### EXTRACT TO READ

So Patrick is kinda out of the crib. And he's only three! And a Quarter! He did ask to take a nap in his bed after sleeping in it all night but that wound up being more like a frat party than anything I have seen since my school days (minus the beer and plus a whole lot of magnet letters) so I put my wide foot down and for now he is continuing to take naps in his crib. Because when he does not take a nap he is a complete pain in the ass by 4:00 and that, my friends, makes ME a complete pain by 4:01.

So on my parental checklist of Things Child SHOULD DEFINITELY Be Doing By Three*:

*checklist composed entirely from my own neuroses

Sleeps in bed - Check! Except for naps

Dresses self - Ha. No. Ha Ha HA. Patrick has never uttered the words "I want to do it!" in his life, unless he is talking about typing on my computer. Our petit Louis XIV will actually follow me around after washing his hands (after having ME wash his hands), dripping paws flapping uselessly in front of him, plaintively saying, "Dry these for me!" rather than pat his own hands off on a towel. Or even his pants. True.

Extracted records
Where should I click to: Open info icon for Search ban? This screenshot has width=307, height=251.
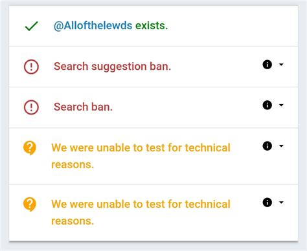[267, 105]
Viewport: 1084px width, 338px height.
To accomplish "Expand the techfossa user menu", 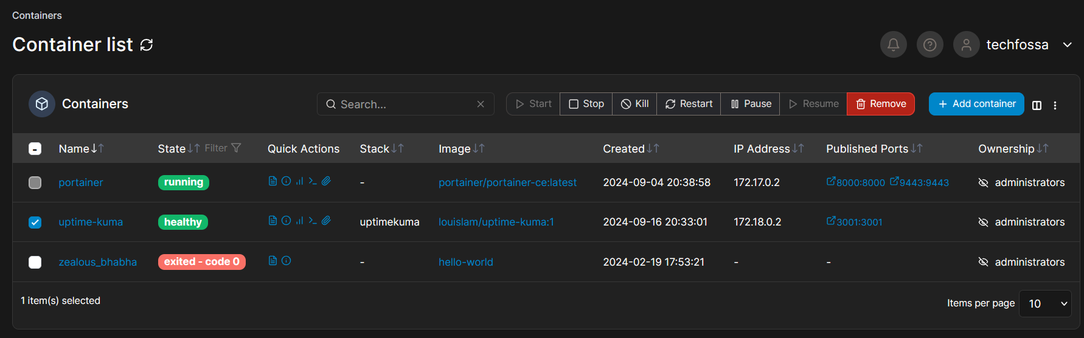I will (1067, 44).
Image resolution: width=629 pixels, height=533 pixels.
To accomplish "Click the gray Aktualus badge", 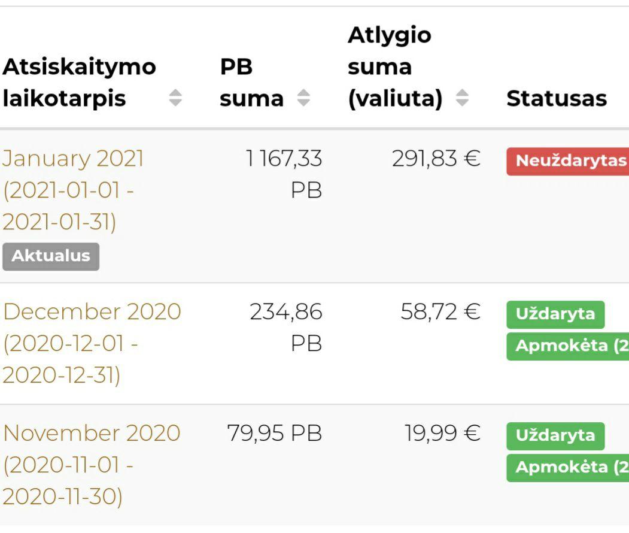I will (x=51, y=256).
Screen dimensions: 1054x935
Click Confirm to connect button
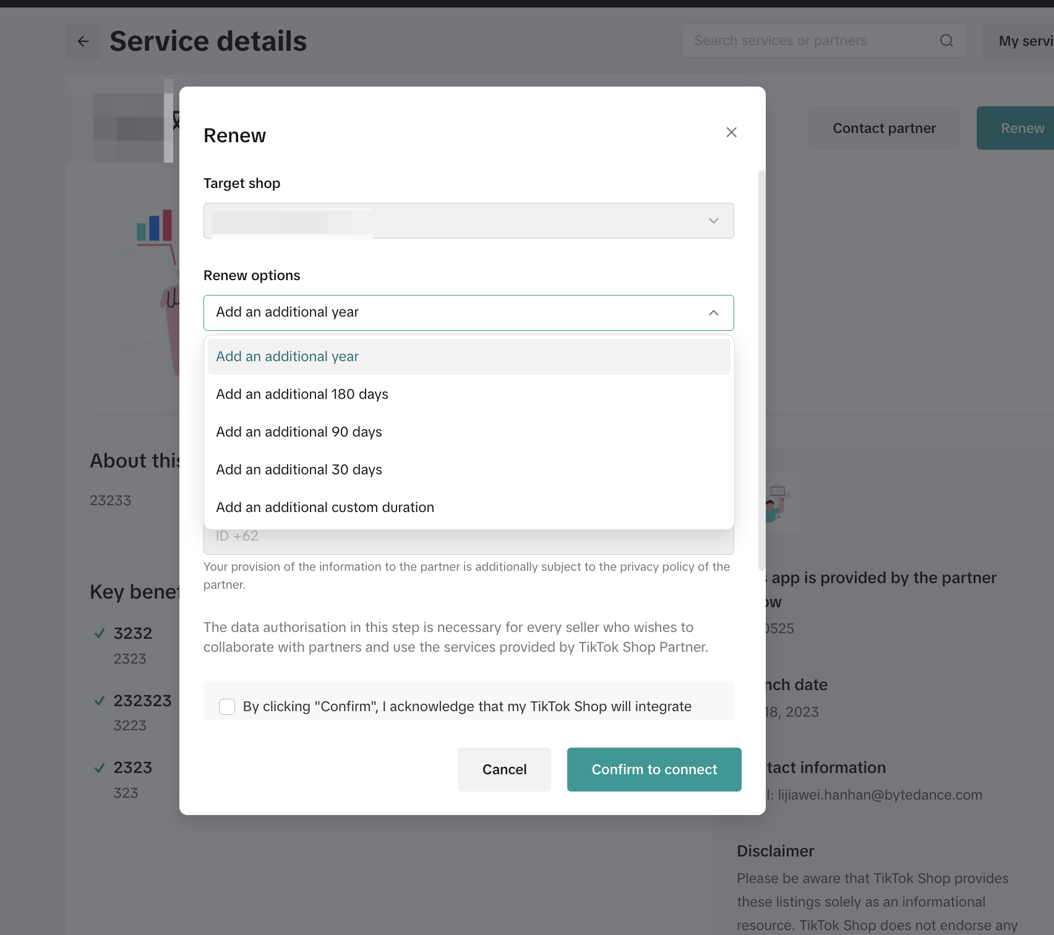coord(654,769)
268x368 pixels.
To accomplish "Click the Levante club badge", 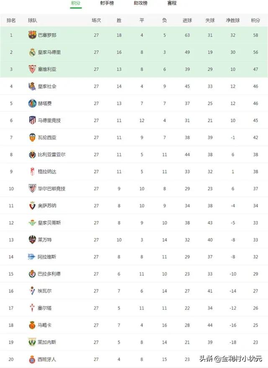I will [x=32, y=239].
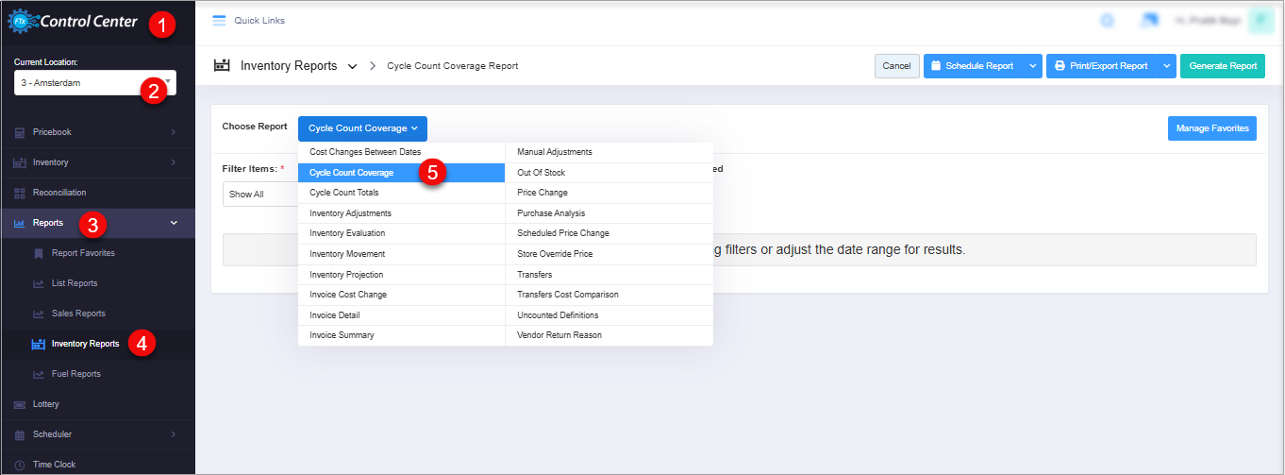The image size is (1285, 475).
Task: Click the Lottery ticket icon in sidebar
Action: (x=19, y=404)
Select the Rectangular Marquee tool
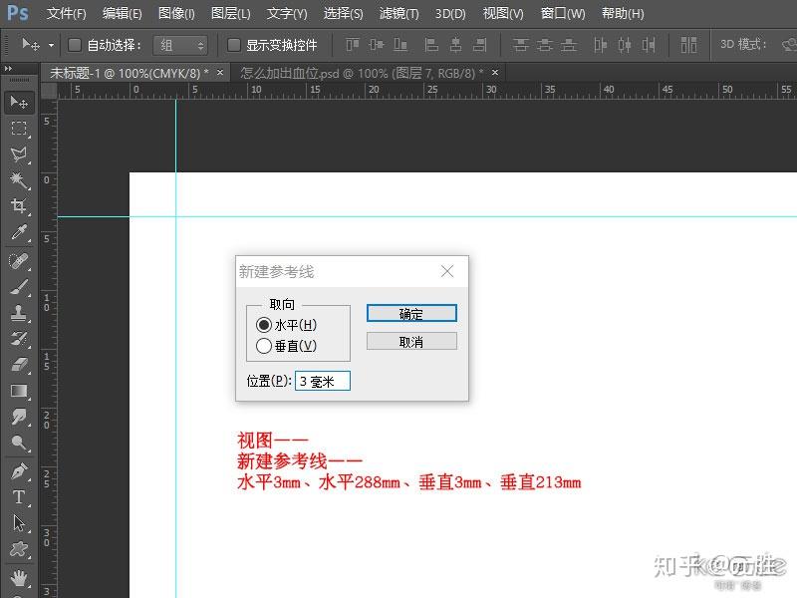 coord(17,127)
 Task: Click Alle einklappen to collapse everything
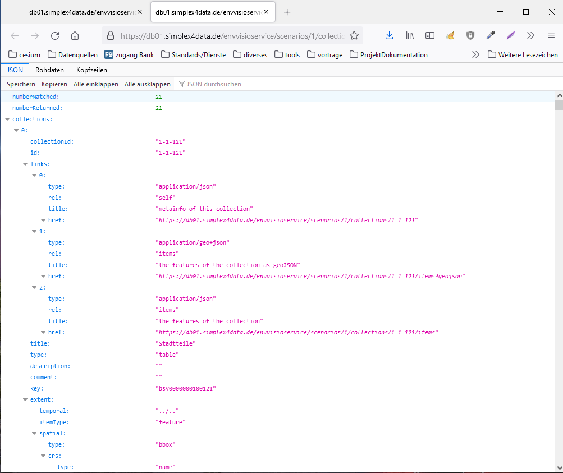pyautogui.click(x=95, y=84)
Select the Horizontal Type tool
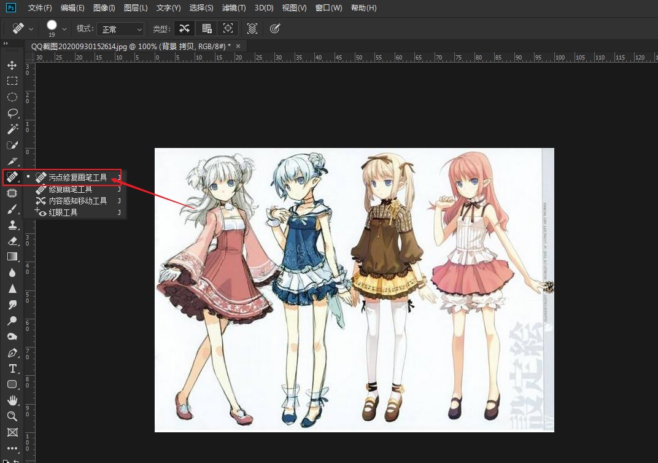658x463 pixels. [x=12, y=368]
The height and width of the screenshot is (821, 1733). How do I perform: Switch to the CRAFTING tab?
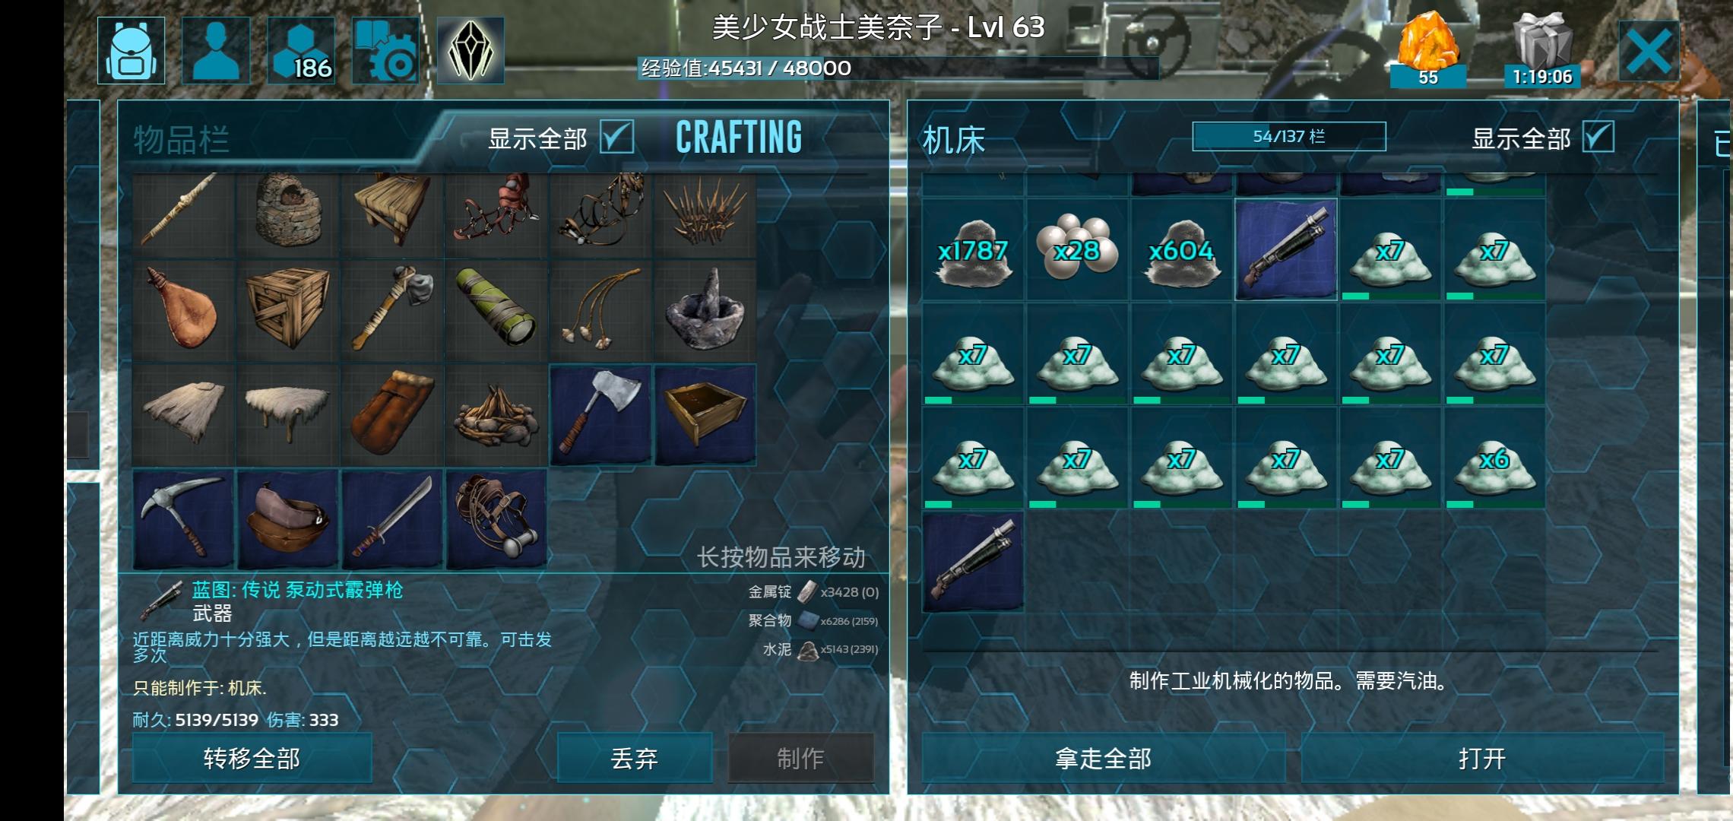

### YOUR TASKS
A. In the post about Patrick, what is the parental checklist composed from?
B. How would you translate this sentence from the post about Patrick into French: "Patrick has never uttered the words "I want to do it!" in his life, unless he is talking about typing on my computer."
C. Write out the part of the post about Patrick from "So on my parental" to "his pants. True.".

### ANSWERS FOR THE EXERCISE
A. The writer's own neuroses.

B. Patrick n'a jamais prononcé les mots « Je veux le faire ! » de sa vie, sauf quand il parle de taper sur mon ordinateur.

C.
So on my parental checklist of Things Child SHOULD DEFINITELY Be Doing By Three*:

*checklist composed entirely from my own neuroses

Sleeps in bed - Check! Except for naps

Dresses self - Ha. No. Ha Ha HA. Patrick has never uttered the words "I want to do it!" in his life, unless he is talking about typing on my computer. Our petit Louis XIV will actually follow me around after washing his hands (after having ME wash his hands), dripping paws flapping uselessly in front of him, plaintively saying, "Dry these for me!" rather than pat his own hands off on a towel. Or even his pants. True.